A l’heure de Trump, les villes en résistance

C'est le futur d'une politique de cohésion urbaine, territoriale et sociale, qui est en jeu avec l'élection de Trump, et dont on peut présager le pire dans les mois et années à venir.
Au lendemain de l'investiture de Donald Trump, des manifestations de masse ont agité les villes des Etats-Unis et du monde entier. L'inquiétude est manifeste à l'égard d'une nouvelle présidence fondée sur le populisme, la démagogie et la personnalisation à outrance du pouvoir.
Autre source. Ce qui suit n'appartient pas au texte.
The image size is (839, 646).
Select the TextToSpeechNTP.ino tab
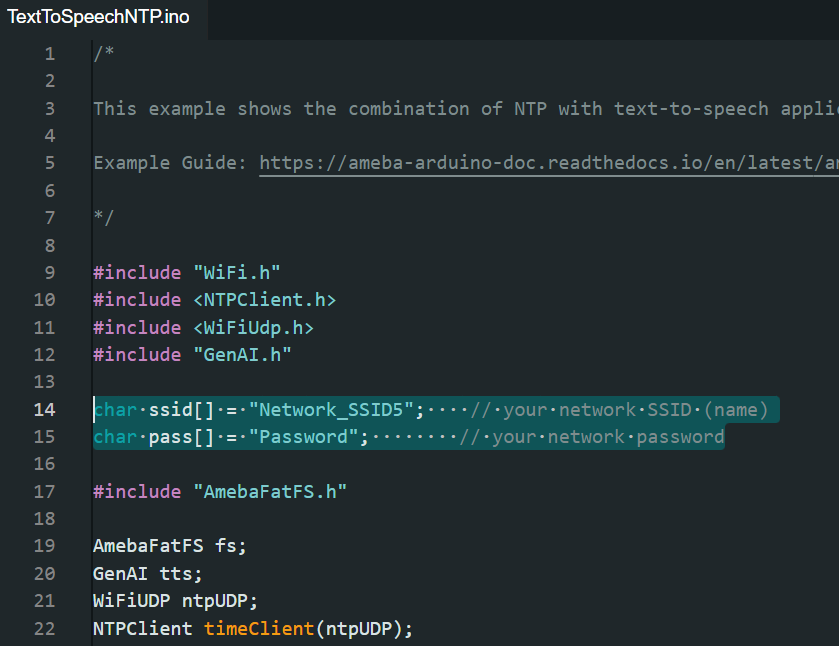[x=98, y=17]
La présidence de Barack Obama appartient maintenant à l'histoire. Une nouvelle ère s'ouvre pour l'Amérique et pour le monde avec la prise du pouvoir par Donald Trump. Au lendemain de son investiture, des manifestations de masse ont parcouru les villes des Etats-Unis et du monde entier. L'inquiétude est manifeste à l'égard d'une nouvelle présidence fondée sur le populisme, la démagogie et la personnalisation à outrance du pouvoir. Faisant table rase du passé, il signale sur Twitter quelques heures avant la cérémonie que « tout commence aujourd'hui » et, dans son discours, que les « hommes et les femmes oubliés de notre pays, ne le seront plus jamais ». « Les américains de chaque ville, proche ou lointaine, petite ou grande, d'une montagne à l'autre, d'un océan à l'autre, vous ne serez pas oubliés de nouveau », a t-il ajouté.
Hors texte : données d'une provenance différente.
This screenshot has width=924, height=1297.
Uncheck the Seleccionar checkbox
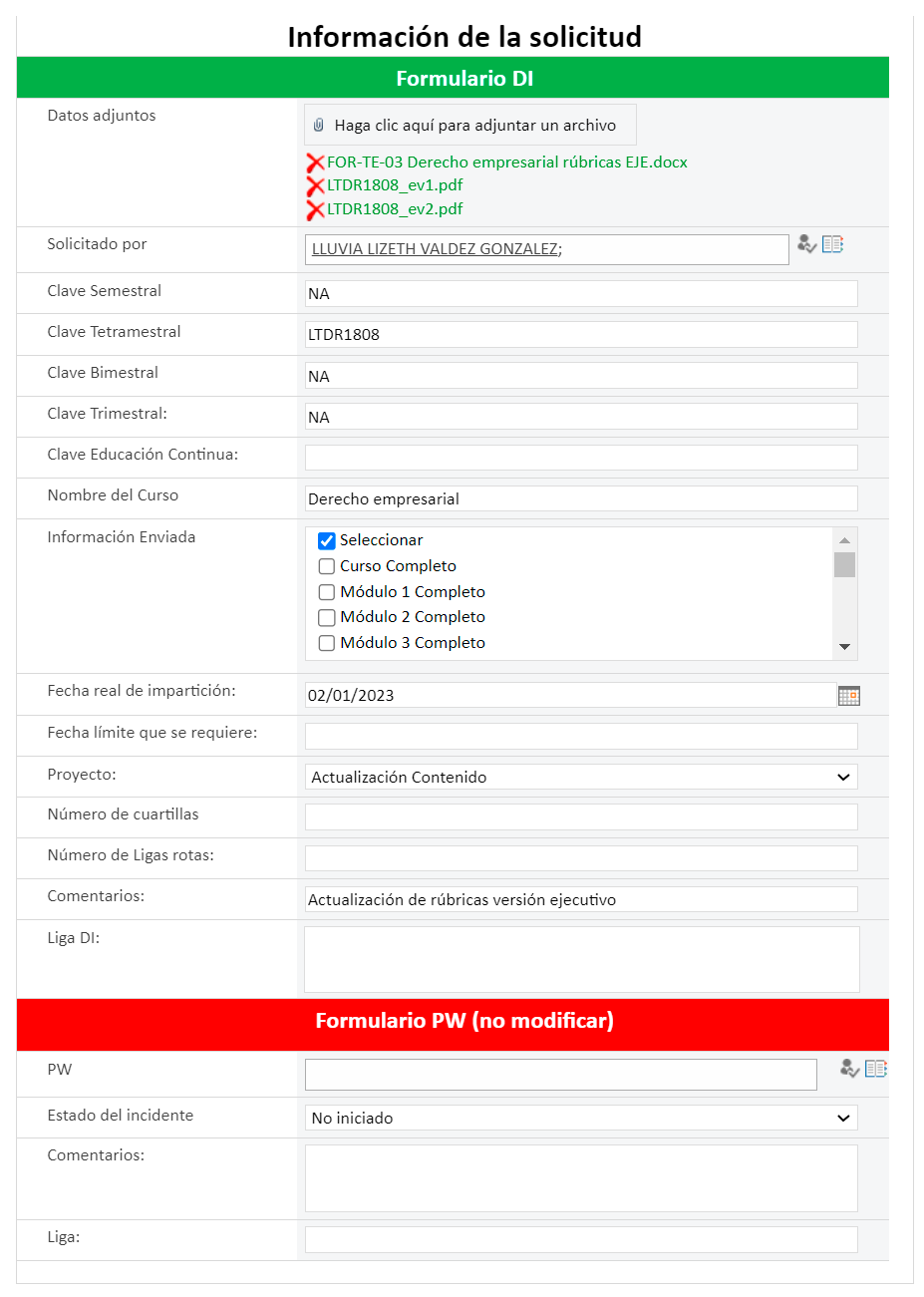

Le site web de la présidence vidé de toute allusion au climat

Une minute après l'investiture, le nouveau site web officiel du 45e président des Etats-Unis faisait disparaître, entre autres, toute allusion au changement climatique, et plus grave encore, affichait ses convictions en première ligne :

« Le Président Trump s'est engagé à éliminer les politiques nuisibles et inutiles comme le Plan d'action climatique ».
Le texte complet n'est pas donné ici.